Implementing core components of a data-driven architecture using Spark: Data Management and Data Analysis Backbones with structured zones in a data lake and analytical capabilities
This repository contains the implementation of two critical backbones of a data-driven architecture: the Data Management Backbone and the Data Analysis Backbone. The project involves setting up a structured data lake with defined zones and performing either descriptive or predictive analysis.
This project focuses on creating a data-driven architecture using Apache Spark. It involves setting up a data lake with structured zones on the local file system, processing raw data, and performing analysis.
The following guide will aid in setting up PySpark on Mac (for help with Windows setup, please head to: https://www.machinelearningplus.com/pyspark/install-pyspark-on-windows/).
Spark Mac
brew install openjdk
java -version
whereis java
export JAVA_HOME=/usr/libexec/java_home
source ~/.bashrc
brew install apache-spark
brew info apache-spark
export SPARK_HOME=/usr/local/Cella/apache-spark/<version>/libexec
export PYSPARK_PYTHON=python3
export PYSPARK_DRIVER_PYTHON=python3
source ~/.bashrc
pip install pyspark
pyspark --version
Landing Zone
Stores raw data ingested into the data lake in a structured or semi-structured format.

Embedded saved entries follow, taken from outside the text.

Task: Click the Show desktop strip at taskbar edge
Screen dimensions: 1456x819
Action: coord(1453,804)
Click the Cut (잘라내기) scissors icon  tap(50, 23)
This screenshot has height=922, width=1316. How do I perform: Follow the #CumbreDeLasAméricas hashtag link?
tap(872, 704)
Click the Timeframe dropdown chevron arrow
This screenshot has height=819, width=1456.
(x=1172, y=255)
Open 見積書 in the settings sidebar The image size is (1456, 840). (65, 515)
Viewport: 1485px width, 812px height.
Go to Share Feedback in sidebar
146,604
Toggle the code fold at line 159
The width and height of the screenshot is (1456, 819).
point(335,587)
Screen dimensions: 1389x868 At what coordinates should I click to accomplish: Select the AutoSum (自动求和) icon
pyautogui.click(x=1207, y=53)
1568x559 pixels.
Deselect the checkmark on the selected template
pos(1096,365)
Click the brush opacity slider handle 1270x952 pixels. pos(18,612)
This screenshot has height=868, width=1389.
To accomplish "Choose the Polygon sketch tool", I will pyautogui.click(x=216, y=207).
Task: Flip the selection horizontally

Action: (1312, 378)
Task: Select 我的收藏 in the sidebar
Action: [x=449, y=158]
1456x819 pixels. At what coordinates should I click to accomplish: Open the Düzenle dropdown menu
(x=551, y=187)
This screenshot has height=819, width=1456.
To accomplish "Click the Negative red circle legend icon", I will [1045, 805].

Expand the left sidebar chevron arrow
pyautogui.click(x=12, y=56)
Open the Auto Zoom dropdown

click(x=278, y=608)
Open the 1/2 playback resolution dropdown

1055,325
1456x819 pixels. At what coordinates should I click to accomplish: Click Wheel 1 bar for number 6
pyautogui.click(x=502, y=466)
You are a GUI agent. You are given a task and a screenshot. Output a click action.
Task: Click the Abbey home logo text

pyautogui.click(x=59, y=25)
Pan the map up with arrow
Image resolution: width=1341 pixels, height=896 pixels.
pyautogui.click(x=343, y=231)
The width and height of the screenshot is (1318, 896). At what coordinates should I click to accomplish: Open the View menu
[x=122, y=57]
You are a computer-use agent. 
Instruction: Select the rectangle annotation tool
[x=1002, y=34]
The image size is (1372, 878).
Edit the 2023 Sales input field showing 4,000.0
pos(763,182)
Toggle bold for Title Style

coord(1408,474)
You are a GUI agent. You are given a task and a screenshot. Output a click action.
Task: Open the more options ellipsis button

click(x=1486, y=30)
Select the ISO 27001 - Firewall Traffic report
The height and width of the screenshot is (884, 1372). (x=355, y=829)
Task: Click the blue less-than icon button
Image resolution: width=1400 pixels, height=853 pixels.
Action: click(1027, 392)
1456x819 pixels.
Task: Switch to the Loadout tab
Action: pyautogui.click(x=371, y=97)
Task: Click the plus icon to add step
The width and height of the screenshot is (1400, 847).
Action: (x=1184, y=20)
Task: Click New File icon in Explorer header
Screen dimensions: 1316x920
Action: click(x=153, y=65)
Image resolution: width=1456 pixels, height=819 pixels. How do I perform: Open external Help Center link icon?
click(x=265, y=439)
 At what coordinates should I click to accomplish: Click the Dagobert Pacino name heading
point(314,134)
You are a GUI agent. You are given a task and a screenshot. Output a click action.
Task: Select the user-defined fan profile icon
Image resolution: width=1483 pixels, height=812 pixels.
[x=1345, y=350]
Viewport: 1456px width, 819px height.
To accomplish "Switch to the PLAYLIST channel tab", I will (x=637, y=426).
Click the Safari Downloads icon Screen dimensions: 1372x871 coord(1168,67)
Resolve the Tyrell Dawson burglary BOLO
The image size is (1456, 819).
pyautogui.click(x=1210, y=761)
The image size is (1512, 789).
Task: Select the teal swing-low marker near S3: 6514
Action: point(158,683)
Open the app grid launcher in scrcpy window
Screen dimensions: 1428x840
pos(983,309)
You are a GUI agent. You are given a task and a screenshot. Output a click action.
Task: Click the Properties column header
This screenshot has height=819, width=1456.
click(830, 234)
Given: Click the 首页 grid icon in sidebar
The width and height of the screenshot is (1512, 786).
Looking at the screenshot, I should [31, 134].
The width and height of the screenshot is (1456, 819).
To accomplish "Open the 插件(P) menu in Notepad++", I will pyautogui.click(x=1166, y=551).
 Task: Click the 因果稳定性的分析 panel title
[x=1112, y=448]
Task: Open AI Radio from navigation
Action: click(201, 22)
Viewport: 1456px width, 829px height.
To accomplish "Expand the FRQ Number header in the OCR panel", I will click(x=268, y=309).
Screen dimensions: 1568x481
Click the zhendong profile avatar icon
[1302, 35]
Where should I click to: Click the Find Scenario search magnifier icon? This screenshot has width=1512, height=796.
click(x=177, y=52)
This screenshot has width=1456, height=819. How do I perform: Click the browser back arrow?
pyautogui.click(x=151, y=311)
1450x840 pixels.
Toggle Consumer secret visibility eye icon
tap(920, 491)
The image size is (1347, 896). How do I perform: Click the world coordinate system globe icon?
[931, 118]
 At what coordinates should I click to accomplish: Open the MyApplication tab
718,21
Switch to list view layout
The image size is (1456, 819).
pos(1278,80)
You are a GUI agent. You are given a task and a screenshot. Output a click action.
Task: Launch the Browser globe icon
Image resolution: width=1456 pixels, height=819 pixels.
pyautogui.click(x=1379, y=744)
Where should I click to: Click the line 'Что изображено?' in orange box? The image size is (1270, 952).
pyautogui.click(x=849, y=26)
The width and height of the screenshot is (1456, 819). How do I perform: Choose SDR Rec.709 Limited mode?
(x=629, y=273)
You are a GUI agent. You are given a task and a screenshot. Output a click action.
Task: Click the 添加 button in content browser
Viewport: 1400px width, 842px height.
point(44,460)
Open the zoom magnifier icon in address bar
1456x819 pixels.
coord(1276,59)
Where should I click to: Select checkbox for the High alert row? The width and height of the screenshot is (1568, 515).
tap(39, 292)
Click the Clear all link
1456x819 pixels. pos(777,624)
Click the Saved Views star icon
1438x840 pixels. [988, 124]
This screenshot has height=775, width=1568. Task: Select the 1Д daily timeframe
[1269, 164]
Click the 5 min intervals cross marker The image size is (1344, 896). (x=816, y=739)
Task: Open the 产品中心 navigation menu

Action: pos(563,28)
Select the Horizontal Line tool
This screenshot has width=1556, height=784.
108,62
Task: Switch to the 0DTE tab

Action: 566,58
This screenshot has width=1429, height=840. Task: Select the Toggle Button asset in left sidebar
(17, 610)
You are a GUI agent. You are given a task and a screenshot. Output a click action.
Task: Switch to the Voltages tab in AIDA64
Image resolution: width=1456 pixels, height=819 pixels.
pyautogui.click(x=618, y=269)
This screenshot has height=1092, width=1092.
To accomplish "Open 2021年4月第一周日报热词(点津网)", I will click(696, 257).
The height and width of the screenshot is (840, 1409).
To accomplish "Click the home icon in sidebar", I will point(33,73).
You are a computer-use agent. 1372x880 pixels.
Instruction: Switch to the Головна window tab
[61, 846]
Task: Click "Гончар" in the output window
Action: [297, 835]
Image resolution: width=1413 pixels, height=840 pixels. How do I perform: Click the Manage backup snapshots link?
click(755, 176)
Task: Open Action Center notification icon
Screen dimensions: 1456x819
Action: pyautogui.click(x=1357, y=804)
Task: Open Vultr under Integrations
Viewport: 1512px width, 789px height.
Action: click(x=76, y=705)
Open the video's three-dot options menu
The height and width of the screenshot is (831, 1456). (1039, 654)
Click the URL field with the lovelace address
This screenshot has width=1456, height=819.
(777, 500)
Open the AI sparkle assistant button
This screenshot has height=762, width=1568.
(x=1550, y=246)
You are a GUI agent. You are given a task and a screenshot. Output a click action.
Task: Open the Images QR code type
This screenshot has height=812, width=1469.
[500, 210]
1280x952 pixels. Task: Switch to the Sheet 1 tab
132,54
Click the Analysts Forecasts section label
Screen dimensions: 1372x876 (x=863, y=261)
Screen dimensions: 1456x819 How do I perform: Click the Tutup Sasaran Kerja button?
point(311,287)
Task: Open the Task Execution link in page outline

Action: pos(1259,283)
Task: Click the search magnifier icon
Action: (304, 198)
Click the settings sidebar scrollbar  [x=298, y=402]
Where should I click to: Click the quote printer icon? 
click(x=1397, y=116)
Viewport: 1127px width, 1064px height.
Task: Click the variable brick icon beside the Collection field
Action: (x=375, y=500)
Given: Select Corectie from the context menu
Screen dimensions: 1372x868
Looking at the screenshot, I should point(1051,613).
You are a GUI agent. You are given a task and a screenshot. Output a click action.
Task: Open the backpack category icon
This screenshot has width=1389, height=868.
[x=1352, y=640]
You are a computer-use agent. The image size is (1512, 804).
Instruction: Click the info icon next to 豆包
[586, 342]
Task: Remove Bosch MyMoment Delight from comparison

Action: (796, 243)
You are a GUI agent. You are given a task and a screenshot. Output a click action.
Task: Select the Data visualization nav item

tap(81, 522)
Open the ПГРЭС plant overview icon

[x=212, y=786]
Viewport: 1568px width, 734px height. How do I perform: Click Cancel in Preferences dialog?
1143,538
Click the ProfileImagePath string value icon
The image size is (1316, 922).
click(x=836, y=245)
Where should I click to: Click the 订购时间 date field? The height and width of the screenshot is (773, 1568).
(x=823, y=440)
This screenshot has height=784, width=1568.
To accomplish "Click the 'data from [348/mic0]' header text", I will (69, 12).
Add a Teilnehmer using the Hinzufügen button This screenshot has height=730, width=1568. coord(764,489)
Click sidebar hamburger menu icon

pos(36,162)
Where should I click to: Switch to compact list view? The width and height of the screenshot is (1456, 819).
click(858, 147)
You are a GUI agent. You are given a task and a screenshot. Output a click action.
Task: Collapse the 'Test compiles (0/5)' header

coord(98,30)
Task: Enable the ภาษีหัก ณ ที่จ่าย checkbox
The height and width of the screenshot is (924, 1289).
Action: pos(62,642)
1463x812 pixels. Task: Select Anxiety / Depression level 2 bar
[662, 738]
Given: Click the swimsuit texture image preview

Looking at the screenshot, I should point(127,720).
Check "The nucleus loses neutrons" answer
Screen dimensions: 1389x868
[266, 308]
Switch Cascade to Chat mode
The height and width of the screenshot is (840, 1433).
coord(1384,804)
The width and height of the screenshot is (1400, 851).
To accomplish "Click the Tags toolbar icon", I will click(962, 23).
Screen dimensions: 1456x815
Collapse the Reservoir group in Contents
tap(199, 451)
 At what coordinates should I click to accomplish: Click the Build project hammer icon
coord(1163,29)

This includes data directly extracted from source systems with minimal transformation.
Formatted Zone
Stores data in a standardized format according to a canonical data model. Data is potentially enriched and in a consumption-ready form. -Implementation: Implemented using Parquet files for efficient storage and schema enforcement on the local file system.
Exploitation Zone
Contains processed and refined data optimized for analysis, such as features and KPIs.
Descriptive Analysis and Dashboarding
Descriptive Analysis: Performed exploratory data analysis (EDA) on the data in the Exploitation Zone to summarize and understand the data.
Dashboarding: Created interactive dashboards using tools like Tableau, Power BI, or Jupyter Notebooks with matplotlib/seaborn.
├── Documents
│ ├── BigData_Spark_notebook.ipynb
│ └── BigData_Spark_report.pdf
├── LandingZone
│ ├── cultural-sites
│ ├── income
│ └── price_opendata
├── FormattedZone
│ ├── CulturalSites
│ ├── Income
│ └── PriceOpenData
├── ExploitationZone
│ ├── CulturalSites
│ ├── Income
│ ├── Price_Income
│ └── PriceOpenData
└── README.md